→ YOUR OBJECTIVE: Among the entries that follow, the required portion opens with the line containing "Click Create a" and closes with the line containing "Given: Switch to the Watchlist tab". Give that portion again exactly, and nothing else.

### RECORDS SUPPLIED ###

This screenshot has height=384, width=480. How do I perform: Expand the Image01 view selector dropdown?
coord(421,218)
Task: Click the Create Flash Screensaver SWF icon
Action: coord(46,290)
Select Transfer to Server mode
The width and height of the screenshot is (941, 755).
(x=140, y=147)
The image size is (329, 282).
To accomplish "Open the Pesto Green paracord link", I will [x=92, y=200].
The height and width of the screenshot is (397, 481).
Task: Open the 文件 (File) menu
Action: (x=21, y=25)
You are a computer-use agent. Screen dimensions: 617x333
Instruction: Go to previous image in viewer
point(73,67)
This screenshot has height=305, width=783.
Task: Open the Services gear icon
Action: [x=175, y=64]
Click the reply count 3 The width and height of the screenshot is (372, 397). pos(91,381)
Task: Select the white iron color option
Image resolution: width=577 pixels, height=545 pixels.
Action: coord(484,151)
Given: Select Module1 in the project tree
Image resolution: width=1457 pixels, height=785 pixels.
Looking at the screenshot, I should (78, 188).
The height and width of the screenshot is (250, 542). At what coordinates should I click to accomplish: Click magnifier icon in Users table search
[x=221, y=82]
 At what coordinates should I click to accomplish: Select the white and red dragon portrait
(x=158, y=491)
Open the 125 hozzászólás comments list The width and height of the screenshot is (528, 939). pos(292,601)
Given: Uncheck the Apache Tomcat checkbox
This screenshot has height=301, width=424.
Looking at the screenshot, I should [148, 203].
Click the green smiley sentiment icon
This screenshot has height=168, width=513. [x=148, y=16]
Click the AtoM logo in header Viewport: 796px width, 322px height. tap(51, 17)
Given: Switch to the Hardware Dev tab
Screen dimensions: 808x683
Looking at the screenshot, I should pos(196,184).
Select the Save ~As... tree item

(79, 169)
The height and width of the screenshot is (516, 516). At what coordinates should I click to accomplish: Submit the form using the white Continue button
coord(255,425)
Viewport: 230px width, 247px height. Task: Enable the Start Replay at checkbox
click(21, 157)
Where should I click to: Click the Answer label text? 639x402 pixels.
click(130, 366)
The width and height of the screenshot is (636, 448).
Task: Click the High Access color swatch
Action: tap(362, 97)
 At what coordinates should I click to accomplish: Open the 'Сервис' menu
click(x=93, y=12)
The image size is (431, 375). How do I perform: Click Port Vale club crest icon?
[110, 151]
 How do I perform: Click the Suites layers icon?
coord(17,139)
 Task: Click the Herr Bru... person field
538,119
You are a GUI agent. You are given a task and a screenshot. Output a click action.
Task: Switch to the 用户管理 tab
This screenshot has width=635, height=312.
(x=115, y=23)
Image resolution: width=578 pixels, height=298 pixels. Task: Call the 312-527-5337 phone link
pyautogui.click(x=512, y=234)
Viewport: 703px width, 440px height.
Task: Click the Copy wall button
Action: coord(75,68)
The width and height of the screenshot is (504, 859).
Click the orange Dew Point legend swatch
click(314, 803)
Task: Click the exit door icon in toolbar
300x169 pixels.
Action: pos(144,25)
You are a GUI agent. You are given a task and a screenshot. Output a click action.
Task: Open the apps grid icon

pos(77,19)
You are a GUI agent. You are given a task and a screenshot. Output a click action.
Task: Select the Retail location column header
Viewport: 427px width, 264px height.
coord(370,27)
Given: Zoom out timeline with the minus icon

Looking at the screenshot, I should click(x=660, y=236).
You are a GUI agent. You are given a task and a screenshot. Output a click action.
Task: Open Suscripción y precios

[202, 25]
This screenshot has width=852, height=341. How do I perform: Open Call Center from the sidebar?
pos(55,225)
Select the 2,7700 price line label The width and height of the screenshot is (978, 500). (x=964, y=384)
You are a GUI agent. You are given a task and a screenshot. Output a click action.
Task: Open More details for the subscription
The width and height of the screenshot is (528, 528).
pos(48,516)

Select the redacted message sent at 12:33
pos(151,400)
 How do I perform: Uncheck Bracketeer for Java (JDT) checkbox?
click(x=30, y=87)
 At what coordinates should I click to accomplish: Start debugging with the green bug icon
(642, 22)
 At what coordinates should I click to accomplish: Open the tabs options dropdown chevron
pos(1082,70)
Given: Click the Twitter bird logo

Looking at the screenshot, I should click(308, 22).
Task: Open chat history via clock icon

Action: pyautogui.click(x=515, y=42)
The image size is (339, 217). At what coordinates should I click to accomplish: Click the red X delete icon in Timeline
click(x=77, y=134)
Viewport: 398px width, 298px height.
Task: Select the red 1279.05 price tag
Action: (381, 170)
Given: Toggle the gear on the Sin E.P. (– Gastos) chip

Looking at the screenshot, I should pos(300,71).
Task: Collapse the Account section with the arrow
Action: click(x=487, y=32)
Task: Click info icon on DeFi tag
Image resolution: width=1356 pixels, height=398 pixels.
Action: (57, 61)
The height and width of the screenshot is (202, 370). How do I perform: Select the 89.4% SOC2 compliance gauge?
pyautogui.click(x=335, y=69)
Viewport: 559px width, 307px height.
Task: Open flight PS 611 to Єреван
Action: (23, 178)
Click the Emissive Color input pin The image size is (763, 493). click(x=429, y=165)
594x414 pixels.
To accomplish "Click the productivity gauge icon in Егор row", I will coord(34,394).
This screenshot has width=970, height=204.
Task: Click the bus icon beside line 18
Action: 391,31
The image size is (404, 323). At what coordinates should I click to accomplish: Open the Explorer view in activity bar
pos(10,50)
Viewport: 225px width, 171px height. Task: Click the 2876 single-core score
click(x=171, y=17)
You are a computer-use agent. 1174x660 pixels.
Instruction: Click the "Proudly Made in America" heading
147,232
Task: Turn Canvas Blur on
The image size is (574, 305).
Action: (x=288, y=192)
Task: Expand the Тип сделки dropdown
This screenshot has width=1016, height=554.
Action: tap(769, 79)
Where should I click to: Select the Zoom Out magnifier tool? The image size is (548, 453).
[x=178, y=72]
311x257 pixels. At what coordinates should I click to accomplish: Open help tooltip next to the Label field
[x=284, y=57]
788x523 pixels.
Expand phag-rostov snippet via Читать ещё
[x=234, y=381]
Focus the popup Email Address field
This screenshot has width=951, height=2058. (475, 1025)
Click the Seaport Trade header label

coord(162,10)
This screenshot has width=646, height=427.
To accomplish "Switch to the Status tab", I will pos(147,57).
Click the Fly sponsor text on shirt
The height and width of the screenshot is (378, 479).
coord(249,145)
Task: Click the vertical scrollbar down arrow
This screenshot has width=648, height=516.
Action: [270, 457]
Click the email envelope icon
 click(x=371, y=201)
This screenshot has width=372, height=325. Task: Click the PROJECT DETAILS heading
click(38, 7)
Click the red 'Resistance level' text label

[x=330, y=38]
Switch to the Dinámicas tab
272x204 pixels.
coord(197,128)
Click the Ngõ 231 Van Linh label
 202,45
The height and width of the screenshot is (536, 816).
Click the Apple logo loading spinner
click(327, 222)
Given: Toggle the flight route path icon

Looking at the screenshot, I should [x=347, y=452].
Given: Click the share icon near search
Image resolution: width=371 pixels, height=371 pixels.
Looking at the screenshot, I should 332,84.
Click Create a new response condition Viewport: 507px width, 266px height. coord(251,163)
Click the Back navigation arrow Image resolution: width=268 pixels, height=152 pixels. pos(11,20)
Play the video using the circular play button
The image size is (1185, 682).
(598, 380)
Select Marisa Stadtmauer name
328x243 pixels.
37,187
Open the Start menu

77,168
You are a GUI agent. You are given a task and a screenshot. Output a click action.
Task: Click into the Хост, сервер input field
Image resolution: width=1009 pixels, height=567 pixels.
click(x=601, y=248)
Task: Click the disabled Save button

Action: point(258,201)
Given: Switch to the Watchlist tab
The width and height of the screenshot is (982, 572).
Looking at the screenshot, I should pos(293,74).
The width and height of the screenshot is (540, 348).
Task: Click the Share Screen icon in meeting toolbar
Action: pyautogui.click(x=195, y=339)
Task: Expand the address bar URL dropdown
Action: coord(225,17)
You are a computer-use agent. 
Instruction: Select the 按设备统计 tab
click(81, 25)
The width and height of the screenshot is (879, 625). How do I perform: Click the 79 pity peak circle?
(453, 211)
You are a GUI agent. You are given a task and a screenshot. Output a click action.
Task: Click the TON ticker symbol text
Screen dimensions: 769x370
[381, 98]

###

→ RESULT:
Click Create a new response condition Viewport: 507px width, 266px height. coord(251,163)
Click the Back navigation arrow Image resolution: width=268 pixels, height=152 pixels. pos(11,20)
Play the video using the circular play button
The image size is (1185, 682).
(598, 380)
Select Marisa Stadtmauer name
328x243 pixels.
37,187
Open the Start menu

77,168
You are a GUI agent. You are given a task and a screenshot. Output a click action.
Task: Click into the Хост, сервер input field
Image resolution: width=1009 pixels, height=567 pixels.
click(x=601, y=248)
Task: Click the disabled Save button

Action: point(258,201)
Given: Switch to the Watchlist tab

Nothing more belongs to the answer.